Can’t I just play a little longer?

Today my university membership expires. It’s six years since I started the PhD and six months since the degree was awarded.

I have been in a post-PhD slump. Struggling to imagine what next, while busying myself with school work and other immediate concerns. I have applied for a plethora of suitable and unsuitable jobs; few of which have resulted in interview. These have swallowed whole days and gobbled up weeks. I haven’t really let myself step back. To think what I want to do.

It takes time to work through ideas. Time to look away and wonder. Time to play.

As my access to the university ends, I really wish that I had made better use of it. If I could re-do the last six months ,here’s what I would do…

I wouldn’t look at the thesis for the first month; it has been good to take a break from it in order to see it a little more clearly. Then I would focus on publishing what I can of it; I intended on doing this straight away, but there was always something pressing to get done – mostly job applications but also school work that inevitably stretches into non-school days. Book proposal in, I would move onto planning a post-doc, until the book proposal returns either accepted so that the thesis needs revising or rejected so that the proposal needs re-working.

It’s easy to look back and realise what would have been more useful than chewing my way through job applications, given that I didn’t get any of the jobs that I applied for. Some of the applications have been useful. I know how close I was to some. I realised what I was lacking for others. But I should have made better use of the six months where I had access to the university’s resources. On the eve of losing it, I am frantically trying to predict what I might need in order to do research that I haven’t planned yet.

But even more perhaps, I wish that I had taken more time in the last six months to appreciate what I have done in the last six years. Not just the bitesize morsels served up on job applications.

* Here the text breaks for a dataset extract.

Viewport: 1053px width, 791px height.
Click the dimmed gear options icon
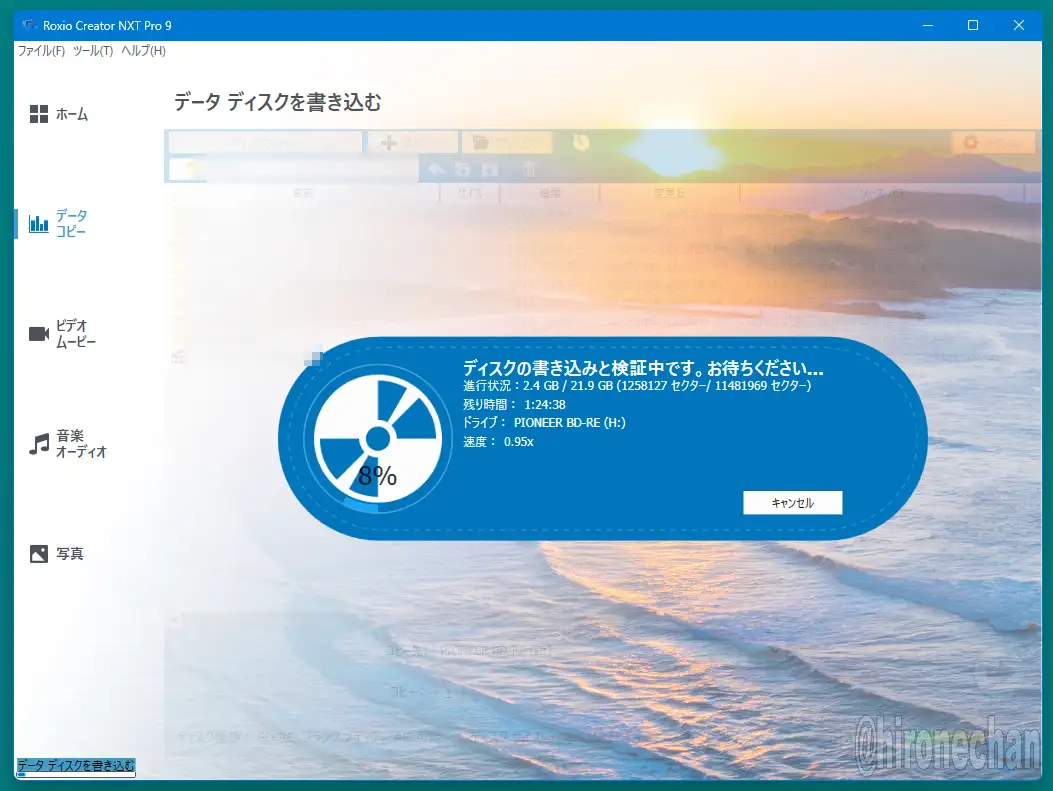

I have loved having the support to research and make performances. As well as the opportunity to engage people in conversations about family history. I want to keep doing this. The time spent playing the family history board game opened windows onto so many histories, personal, local and global. Sitting in a café talking to friends, family and people that I was meeting for the first time – never strangers for very long – was special and important. Each game an archival hub and a knowledge exchange. I hope that I can do that again.

This is the end of my tenth year at Sheffield University, spread over twenty plus years. I know how difficult it is to stay connected once I am outside the institution, but I resolve to keep playing.

The Image Speaks Exhibition, 2018. Photograph by me of photograph by Andy Brown.

Ancestral Crockery

Working this morning, but I am struggling to know where to start. There’s a lot to do and everything is important to me, but how to start what?

I delay. I go to brush my teeth and I turn on the radio. Holly McNish is on Lauren Laverne’s radio show. She’s reading a poem about the loss of her grandmother. It’s beautiful and it makes me think.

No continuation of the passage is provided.